Please transcribe the items between the line holding "Open the Display" and the line holding "tap(15, 63)", inclusive, and nothing else.

------------------------------------------------

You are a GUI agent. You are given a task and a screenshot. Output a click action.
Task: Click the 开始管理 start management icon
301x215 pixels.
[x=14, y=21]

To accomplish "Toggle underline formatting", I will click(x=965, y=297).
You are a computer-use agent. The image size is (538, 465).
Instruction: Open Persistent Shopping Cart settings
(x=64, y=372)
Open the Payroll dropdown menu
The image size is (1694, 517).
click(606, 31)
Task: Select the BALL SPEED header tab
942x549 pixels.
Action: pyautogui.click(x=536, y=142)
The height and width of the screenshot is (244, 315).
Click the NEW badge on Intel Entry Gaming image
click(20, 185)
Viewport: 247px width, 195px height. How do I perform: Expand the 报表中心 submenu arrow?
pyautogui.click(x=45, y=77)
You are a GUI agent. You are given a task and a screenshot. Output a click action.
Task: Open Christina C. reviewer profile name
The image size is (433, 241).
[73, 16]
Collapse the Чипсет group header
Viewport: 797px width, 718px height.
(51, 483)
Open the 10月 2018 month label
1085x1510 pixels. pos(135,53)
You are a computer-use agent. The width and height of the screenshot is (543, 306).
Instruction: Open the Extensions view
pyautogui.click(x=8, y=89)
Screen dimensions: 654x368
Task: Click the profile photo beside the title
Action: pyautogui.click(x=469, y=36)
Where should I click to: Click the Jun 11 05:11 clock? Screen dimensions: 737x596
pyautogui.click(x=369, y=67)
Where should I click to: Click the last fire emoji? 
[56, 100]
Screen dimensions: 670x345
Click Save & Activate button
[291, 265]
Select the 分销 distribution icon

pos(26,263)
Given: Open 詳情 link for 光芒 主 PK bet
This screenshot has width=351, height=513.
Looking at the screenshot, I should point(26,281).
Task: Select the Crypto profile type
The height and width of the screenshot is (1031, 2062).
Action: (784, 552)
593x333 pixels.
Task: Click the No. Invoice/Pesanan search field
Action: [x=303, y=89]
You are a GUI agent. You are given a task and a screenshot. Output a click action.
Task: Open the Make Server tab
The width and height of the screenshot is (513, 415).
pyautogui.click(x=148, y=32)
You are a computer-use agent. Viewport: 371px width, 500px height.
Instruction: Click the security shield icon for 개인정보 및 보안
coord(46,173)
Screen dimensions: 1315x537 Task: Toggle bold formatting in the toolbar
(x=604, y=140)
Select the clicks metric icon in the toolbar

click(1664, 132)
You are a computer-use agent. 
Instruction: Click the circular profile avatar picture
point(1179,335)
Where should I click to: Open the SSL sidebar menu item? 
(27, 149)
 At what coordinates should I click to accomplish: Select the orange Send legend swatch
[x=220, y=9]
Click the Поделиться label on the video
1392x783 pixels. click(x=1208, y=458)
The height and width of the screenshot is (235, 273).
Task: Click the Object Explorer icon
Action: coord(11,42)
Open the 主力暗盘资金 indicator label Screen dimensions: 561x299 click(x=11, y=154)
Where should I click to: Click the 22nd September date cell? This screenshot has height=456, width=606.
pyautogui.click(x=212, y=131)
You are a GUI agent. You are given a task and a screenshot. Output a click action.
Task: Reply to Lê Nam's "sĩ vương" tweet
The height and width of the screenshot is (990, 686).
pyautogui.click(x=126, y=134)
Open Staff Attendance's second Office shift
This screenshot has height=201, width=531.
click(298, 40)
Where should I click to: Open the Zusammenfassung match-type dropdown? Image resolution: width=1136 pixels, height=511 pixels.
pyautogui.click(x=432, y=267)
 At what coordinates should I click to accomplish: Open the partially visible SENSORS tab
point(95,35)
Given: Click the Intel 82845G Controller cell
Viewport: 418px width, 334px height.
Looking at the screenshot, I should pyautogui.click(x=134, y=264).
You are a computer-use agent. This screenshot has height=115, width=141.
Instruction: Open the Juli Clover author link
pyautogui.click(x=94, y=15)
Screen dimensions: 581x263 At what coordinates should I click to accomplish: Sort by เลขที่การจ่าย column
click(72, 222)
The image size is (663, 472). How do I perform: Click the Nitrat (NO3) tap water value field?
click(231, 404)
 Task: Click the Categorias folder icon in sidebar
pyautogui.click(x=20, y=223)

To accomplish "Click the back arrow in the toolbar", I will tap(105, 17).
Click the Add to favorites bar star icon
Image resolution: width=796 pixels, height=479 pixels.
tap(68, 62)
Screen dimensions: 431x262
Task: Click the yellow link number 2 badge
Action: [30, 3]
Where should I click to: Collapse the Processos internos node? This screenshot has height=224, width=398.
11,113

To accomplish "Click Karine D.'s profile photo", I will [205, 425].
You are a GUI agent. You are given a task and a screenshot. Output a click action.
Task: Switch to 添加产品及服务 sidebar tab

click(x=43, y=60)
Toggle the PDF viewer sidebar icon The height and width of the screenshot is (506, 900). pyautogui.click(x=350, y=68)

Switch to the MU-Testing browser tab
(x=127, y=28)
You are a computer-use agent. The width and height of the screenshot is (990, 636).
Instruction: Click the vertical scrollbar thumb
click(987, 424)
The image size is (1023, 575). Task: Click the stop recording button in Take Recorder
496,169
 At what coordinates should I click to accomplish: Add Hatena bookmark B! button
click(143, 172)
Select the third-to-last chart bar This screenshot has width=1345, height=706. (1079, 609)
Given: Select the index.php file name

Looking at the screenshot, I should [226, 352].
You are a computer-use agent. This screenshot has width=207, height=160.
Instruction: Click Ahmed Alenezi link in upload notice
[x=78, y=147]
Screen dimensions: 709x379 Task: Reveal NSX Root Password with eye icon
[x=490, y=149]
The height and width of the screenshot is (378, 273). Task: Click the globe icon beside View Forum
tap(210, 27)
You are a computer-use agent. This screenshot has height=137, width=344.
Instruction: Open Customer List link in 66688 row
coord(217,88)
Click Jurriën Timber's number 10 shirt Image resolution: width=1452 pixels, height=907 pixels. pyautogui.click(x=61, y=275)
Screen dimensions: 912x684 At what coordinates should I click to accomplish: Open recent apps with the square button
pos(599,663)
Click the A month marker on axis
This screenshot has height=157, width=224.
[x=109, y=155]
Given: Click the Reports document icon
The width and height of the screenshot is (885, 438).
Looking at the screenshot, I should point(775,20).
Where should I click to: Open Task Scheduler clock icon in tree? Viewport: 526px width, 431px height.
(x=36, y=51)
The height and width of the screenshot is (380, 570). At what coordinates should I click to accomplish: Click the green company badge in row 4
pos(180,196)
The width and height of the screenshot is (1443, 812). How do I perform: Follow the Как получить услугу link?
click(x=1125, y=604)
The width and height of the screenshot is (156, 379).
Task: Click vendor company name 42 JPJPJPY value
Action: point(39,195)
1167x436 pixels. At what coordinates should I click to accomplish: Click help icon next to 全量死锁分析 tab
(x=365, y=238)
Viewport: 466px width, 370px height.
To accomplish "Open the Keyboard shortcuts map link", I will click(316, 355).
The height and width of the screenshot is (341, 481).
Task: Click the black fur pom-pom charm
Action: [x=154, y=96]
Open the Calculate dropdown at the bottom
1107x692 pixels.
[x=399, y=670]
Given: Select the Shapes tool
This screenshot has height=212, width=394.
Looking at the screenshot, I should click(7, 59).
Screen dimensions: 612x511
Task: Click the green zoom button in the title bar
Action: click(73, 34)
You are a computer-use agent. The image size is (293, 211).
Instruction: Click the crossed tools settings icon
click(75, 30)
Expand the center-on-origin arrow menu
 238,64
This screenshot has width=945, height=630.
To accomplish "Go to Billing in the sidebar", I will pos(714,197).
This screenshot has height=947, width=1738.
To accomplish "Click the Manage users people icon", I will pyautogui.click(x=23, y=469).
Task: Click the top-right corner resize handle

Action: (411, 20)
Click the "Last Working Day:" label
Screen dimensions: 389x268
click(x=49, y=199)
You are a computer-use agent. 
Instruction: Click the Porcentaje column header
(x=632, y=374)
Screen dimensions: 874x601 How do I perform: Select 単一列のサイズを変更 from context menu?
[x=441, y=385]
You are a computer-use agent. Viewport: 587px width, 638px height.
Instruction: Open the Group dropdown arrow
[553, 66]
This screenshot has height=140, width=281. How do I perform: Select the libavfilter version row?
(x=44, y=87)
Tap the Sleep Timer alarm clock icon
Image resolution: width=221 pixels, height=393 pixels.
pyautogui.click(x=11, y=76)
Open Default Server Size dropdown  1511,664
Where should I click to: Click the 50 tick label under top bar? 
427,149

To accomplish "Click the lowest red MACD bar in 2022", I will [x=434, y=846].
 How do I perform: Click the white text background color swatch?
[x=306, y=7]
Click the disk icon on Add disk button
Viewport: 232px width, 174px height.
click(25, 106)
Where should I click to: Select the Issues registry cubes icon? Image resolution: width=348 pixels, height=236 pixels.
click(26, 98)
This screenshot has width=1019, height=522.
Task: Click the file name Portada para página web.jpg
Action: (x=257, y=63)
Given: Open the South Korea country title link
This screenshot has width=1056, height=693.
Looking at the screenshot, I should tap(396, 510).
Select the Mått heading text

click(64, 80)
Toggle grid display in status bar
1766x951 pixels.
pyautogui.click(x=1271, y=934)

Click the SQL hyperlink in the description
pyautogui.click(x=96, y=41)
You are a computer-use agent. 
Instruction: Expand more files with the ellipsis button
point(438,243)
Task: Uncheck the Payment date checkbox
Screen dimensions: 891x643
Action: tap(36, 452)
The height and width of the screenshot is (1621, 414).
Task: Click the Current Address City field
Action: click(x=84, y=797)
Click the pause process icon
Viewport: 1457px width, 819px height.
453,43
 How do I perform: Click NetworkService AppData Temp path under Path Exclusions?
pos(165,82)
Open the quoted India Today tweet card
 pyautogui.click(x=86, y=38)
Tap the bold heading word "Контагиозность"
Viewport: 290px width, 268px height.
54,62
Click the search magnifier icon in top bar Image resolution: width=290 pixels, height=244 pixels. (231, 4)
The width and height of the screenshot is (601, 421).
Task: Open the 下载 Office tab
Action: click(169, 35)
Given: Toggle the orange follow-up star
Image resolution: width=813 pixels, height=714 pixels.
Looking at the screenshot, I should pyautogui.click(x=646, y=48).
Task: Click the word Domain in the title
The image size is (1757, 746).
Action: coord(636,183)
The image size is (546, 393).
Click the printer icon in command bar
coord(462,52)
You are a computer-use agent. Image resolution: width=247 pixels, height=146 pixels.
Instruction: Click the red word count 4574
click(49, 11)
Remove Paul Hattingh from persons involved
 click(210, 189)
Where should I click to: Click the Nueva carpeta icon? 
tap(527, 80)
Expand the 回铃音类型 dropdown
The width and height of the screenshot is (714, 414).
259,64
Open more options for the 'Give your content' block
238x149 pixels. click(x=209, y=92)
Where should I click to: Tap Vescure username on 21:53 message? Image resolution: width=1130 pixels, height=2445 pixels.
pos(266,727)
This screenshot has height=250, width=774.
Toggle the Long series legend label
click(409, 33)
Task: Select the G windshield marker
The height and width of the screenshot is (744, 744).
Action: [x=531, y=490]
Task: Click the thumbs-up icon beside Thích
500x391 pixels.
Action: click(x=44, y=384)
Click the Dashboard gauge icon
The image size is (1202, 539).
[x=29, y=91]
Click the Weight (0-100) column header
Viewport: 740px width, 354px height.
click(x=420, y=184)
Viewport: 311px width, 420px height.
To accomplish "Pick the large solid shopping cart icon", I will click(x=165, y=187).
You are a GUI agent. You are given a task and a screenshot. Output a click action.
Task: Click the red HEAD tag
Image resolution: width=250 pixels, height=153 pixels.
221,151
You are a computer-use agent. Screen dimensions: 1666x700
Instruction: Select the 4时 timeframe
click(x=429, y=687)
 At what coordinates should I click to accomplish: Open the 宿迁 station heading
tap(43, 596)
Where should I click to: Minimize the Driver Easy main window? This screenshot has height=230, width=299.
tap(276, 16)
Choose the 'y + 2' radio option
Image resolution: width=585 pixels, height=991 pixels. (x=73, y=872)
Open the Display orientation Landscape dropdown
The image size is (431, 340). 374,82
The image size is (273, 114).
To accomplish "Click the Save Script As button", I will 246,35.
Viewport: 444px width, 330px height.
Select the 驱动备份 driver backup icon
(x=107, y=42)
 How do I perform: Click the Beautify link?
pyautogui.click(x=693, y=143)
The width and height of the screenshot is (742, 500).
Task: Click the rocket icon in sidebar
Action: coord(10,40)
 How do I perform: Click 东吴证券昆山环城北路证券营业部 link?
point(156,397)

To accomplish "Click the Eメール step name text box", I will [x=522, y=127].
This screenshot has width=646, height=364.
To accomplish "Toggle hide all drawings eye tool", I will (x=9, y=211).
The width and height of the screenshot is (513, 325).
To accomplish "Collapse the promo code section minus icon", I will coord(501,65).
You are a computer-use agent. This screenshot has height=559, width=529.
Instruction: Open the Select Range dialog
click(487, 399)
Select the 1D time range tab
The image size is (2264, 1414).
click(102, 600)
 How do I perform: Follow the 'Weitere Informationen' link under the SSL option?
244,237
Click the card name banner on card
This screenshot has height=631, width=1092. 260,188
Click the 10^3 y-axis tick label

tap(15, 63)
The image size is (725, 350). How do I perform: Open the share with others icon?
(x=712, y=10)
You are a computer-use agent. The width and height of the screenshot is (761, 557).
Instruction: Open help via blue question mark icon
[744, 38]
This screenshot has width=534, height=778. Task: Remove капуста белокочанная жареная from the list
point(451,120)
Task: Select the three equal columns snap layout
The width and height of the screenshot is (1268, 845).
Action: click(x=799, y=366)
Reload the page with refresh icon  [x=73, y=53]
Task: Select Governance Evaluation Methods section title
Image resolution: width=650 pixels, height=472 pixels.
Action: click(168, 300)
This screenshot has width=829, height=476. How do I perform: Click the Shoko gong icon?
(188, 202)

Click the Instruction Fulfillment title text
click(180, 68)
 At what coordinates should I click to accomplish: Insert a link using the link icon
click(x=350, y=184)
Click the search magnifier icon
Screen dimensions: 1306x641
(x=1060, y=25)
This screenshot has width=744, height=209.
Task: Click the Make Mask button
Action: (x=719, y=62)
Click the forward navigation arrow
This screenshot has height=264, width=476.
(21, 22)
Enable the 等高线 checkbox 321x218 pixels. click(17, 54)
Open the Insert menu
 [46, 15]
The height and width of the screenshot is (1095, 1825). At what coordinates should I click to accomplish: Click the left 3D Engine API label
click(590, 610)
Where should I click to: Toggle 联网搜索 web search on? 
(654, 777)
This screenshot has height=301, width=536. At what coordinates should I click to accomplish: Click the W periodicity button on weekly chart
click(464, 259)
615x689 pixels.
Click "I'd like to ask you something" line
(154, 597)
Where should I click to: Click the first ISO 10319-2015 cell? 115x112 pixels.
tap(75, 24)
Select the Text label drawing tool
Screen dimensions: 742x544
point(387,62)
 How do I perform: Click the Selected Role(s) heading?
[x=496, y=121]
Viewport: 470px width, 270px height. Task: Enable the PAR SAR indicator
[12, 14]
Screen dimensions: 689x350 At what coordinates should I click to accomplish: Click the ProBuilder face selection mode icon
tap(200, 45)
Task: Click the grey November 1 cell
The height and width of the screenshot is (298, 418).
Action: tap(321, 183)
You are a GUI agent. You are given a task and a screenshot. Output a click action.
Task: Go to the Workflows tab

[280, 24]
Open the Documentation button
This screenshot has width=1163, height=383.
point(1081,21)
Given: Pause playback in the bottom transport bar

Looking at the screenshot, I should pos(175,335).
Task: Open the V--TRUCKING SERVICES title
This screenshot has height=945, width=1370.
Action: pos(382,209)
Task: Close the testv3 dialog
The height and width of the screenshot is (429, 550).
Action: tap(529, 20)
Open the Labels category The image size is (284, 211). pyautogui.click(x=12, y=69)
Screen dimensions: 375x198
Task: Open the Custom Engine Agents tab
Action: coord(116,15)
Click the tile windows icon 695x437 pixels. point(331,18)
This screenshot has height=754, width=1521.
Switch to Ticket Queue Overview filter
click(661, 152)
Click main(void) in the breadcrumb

------------------------------------------------

> _FULL OUTPUT_
Open the Display orientation Landscape dropdown
The image size is (431, 340). 374,82
The image size is (273, 114).
To accomplish "Click the Save Script As button", I will 246,35.
Viewport: 444px width, 330px height.
Select the 驱动备份 driver backup icon
(x=107, y=42)
 How do I perform: Click the Beautify link?
pyautogui.click(x=693, y=143)
The width and height of the screenshot is (742, 500).
Task: Click the rocket icon in sidebar
Action: coord(10,40)
 How do I perform: Click 东吴证券昆山环城北路证券营业部 link?
point(156,397)

To accomplish "Click the Eメール step name text box", I will [x=522, y=127].
This screenshot has width=646, height=364.
To accomplish "Toggle hide all drawings eye tool", I will (x=9, y=211).
The width and height of the screenshot is (513, 325).
To accomplish "Collapse the promo code section minus icon", I will coord(501,65).
You are a computer-use agent. This screenshot has height=559, width=529.
Instruction: Open the Select Range dialog
click(487, 399)
Select the 1D time range tab
The image size is (2264, 1414).
click(102, 600)
 How do I perform: Follow the 'Weitere Informationen' link under the SSL option?
244,237
Click the card name banner on card
This screenshot has height=631, width=1092. 260,188
Click the 10^3 y-axis tick label

tap(15, 63)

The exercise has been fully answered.